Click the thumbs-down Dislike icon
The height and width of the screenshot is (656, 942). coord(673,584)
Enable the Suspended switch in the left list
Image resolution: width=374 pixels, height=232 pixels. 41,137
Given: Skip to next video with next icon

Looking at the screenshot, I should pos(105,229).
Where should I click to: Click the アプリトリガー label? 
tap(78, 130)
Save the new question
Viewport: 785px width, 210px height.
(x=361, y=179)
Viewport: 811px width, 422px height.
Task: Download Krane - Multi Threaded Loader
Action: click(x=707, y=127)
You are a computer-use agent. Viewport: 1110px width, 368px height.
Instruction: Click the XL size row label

========

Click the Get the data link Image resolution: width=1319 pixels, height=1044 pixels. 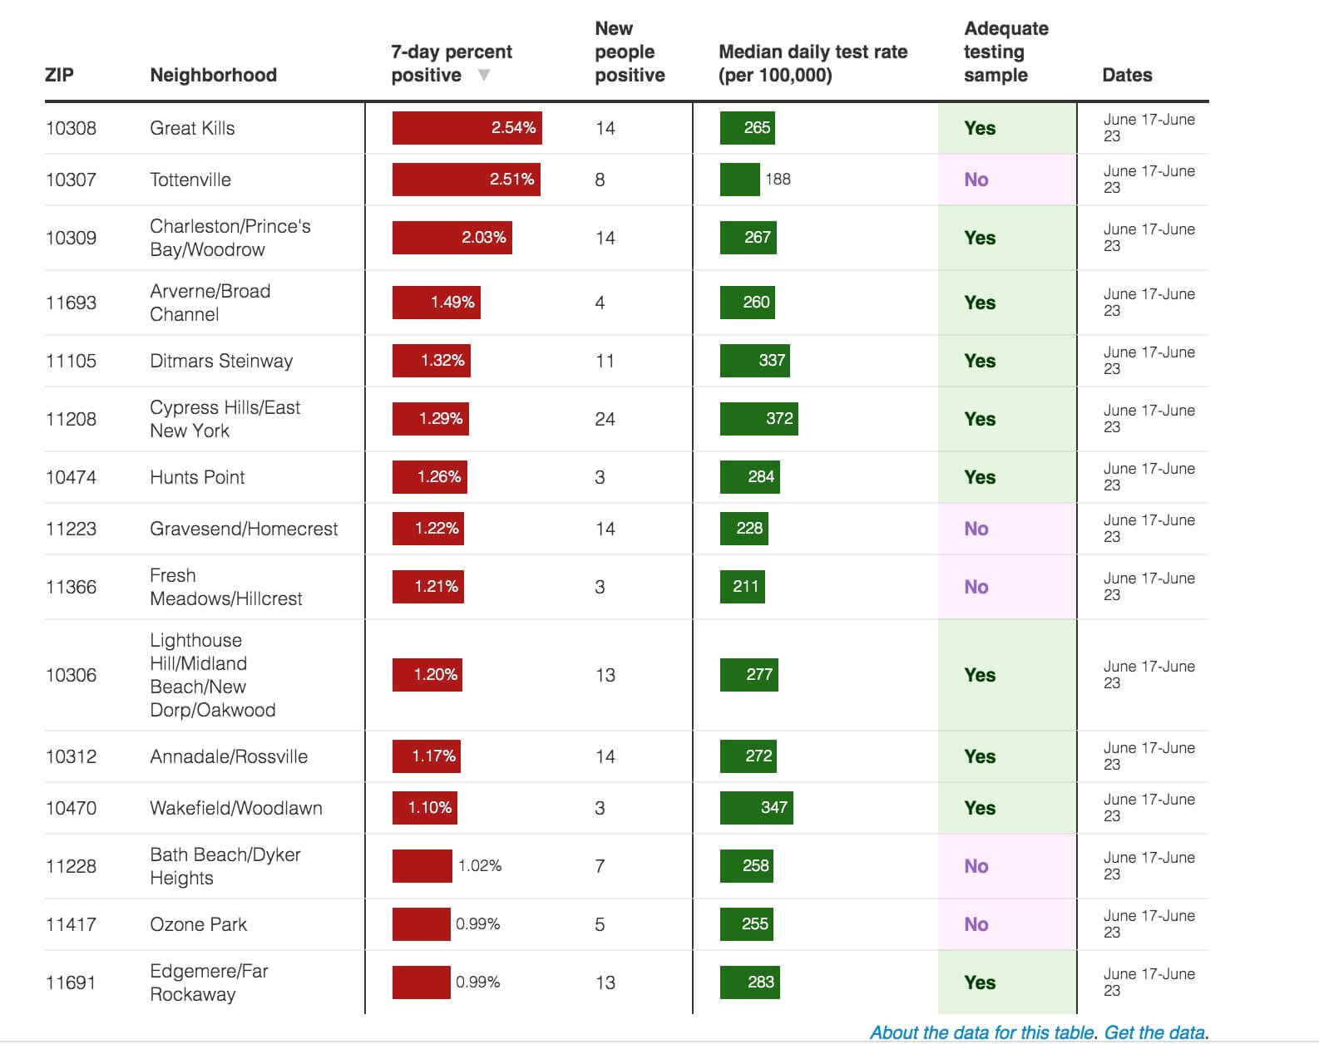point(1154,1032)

========

WHAT THE TASK REQUIRES -
What you give back must be the stretch above, starting at the line with "Click the thumbs-down Dislike icon" and ending at the line with "Instruction: Click the XL size row label", copied exactly.

RESPONSE -
Click the thumbs-down Dislike icon
The height and width of the screenshot is (656, 942). coord(673,584)
Enable the Suspended switch in the left list
Image resolution: width=374 pixels, height=232 pixels. 41,137
Given: Skip to next video with next icon

Looking at the screenshot, I should pos(105,229).
Where should I click to: Click the アプリトリガー label? 
tap(78, 130)
Save the new question
Viewport: 785px width, 210px height.
(x=361, y=179)
Viewport: 811px width, 422px height.
Task: Download Krane - Multi Threaded Loader
Action: click(x=707, y=127)
You are a computer-use agent. Viewport: 1110px width, 368px height.
Instruction: Click the XL size row label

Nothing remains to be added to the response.